- _Work order_
Draw out every line with the word "icon" from the listing below.

- _The records_
_ _ _ _

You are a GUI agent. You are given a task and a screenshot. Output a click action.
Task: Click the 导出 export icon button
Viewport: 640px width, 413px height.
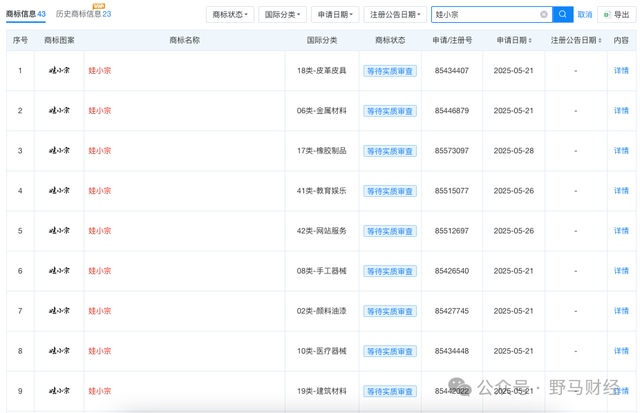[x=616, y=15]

_ _ _ _

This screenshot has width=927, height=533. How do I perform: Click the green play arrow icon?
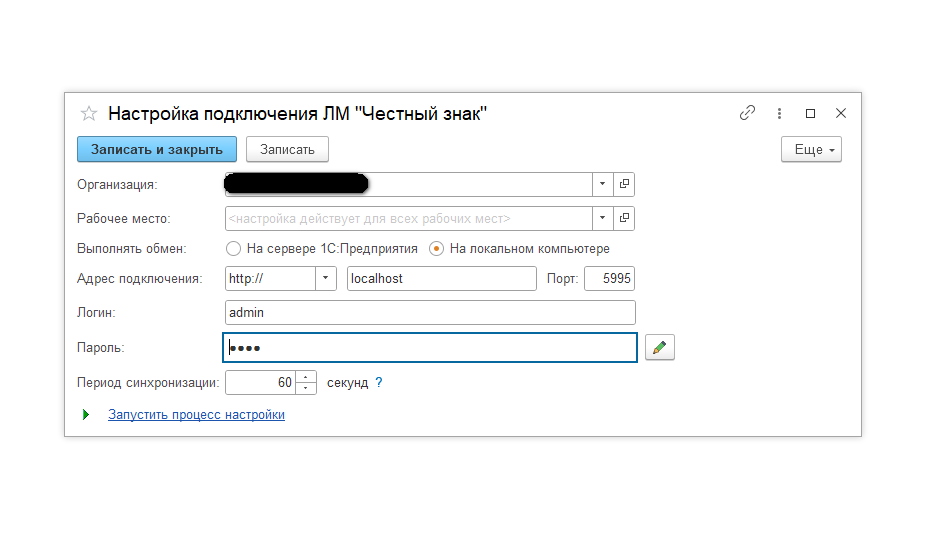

_ _ _ _

- _Expected output_
Task: Click the 导出 export icon button
This screenshot has width=927, height=533. How do I perform: Click the green play arrow icon?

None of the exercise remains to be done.